In the 2013 “Africa Progress Report,” former UN Secretary-General Kofi Annan said poor negotiation of contracts was one of the reasons Africa was not benefitting enough from its resources. A comparison of the selling price of five Congolese mining assets with an independent assessment of their value uncovered a difference of over $1 billion.
One wonders what the result would be in Zimbabwe, where desperation has seen Zimbabwe willing to hand over large swathes of mineral concessions to the first would-be investor that came bearing lofty promises.
Mugabe’s indigenisation law was foolhardy, a route for cronies to collect fees. Mnangagwa has done the right thing and virtually done away with it. However, he has not replaced it with a fresh law that would both guarantee security of investment while allowing local communities to benefit more.
Zimbabwe should not auction off its family jewels, out of desperation to be seen as investor friendly. The investor handbook carried by the Zimbabwe delegation to Davos offers too little detail. What we need is a comprehensive, new investment policy that show what we want from investors and how we want to deal with them.
The Davos delegation itself was heavy on politicians and hangers-on, reportedly resulting in disharmony in the team. This needs to end.
In Davos, US commerce Secretary Wilbur Ross was asked if he would be ready to “show leadership” and go easy on America’s tough “America First” trade policy. He replied: “We don’t intend to abrogate leadership, but leading is different from being a sucker.”
Investors are after profit, not charity. To tell the difference between exploitation and mutual benefit, Mnangagwa needs competent teams and a strong policy to engage them.

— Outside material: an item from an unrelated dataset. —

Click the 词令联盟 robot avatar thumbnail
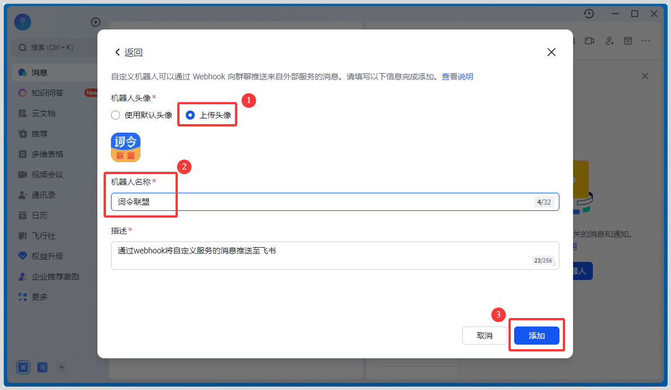Image resolution: width=671 pixels, height=390 pixels. point(126,147)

He cannot achieve much using these blunt tools that he inherited, which is why he was roundly criticised for sticking to old horses in his Cabinet. It is time Mnangagwa shook up his own office, modernised the top civil service and made it more alert to the new “open for business” thrust that he is trying to push.
Mnangagwa famously kept one eye open while his political opponents circled around him. He needs to welcome these prospective new friends, but with that same side-eye.